→ LISTED ENTRIES
________________

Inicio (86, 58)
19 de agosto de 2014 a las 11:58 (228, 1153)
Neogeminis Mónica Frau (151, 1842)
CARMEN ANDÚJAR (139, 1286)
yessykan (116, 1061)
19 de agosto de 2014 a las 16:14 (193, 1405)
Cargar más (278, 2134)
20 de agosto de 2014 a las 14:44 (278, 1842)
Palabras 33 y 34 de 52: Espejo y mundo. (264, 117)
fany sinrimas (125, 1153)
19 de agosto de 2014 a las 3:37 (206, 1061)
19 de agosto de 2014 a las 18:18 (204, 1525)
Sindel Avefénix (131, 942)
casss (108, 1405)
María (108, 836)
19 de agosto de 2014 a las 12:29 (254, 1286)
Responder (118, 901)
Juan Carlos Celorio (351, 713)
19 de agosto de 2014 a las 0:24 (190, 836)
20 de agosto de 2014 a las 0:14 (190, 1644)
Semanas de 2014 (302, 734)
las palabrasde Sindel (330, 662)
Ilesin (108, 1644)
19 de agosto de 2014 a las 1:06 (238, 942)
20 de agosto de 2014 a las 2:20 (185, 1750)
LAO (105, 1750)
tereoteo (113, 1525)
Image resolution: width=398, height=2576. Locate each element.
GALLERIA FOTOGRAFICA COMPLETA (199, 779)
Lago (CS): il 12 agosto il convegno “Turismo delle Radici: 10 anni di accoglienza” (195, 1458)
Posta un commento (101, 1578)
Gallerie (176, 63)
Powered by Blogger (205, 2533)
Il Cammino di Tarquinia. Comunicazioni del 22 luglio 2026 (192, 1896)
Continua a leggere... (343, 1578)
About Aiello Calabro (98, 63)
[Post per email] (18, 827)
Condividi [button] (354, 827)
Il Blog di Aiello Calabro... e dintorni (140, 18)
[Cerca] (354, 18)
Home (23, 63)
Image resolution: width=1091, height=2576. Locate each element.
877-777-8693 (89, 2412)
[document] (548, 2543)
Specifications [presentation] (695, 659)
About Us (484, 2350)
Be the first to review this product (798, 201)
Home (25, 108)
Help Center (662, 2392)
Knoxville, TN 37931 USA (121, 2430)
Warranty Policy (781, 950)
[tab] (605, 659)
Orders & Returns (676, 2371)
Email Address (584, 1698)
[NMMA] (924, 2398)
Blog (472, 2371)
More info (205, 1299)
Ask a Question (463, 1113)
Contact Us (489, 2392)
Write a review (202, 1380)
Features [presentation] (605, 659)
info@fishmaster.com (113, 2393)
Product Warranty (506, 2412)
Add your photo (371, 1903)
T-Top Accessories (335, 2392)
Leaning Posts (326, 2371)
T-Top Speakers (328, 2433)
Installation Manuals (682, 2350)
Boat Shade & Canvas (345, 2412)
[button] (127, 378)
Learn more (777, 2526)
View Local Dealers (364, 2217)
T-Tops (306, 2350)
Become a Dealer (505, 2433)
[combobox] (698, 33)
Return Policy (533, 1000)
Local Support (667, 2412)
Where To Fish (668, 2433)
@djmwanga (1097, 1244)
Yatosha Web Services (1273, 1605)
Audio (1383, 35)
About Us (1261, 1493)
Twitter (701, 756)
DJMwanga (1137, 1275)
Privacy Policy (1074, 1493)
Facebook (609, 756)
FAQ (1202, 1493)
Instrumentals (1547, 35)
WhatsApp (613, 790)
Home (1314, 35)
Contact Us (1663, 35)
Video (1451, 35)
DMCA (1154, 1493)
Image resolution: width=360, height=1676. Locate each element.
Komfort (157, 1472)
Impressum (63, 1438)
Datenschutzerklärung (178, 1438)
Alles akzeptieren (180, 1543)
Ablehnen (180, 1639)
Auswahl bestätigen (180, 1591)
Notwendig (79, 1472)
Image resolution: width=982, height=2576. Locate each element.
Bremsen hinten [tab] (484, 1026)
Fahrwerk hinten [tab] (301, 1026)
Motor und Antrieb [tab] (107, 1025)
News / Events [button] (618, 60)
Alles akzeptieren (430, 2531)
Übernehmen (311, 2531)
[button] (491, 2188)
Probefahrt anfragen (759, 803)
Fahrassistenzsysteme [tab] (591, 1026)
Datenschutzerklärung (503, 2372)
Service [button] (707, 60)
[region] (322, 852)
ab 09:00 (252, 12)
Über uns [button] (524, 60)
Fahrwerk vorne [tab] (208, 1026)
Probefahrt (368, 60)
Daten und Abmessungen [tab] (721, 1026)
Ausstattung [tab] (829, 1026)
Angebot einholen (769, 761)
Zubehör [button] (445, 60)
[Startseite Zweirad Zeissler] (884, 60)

________________

→ REQUIREMENT
Copy word for word the stretch of entries above from the line that has "Responder (118, 901)" through the line that has "Home (23, 63)", both ends included, and nothing outside it.

→ REPLY TO THE EXERCISE
Responder (118, 901)
Juan Carlos Celorio (351, 713)
19 de agosto de 2014 a las 0:24 (190, 836)
20 de agosto de 2014 a las 0:14 (190, 1644)
Semanas de 2014 (302, 734)
las palabrasde Sindel (330, 662)
Ilesin (108, 1644)
19 de agosto de 2014 a las 1:06 (238, 942)
20 de agosto de 2014 a las 2:20 (185, 1750)
LAO (105, 1750)
tereoteo (113, 1525)
Image resolution: width=398, height=2576. Locate each element.
GALLERIA FOTOGRAFICA COMPLETA (199, 779)
Lago (CS): il 12 agosto il convegno “Turismo delle Radici: 10 anni di accoglienza” (195, 1458)
Posta un commento (101, 1578)
Gallerie (176, 63)
Powered by Blogger (205, 2533)
Il Cammino di Tarquinia. Comunicazioni del 22 luglio 2026 (192, 1896)
Continua a leggere... (343, 1578)
About Aiello Calabro (98, 63)
[Post per email] (18, 827)
Condividi [button] (354, 827)
Il Blog di Aiello Calabro... e dintorni (140, 18)
[Cerca] (354, 18)
Home (23, 63)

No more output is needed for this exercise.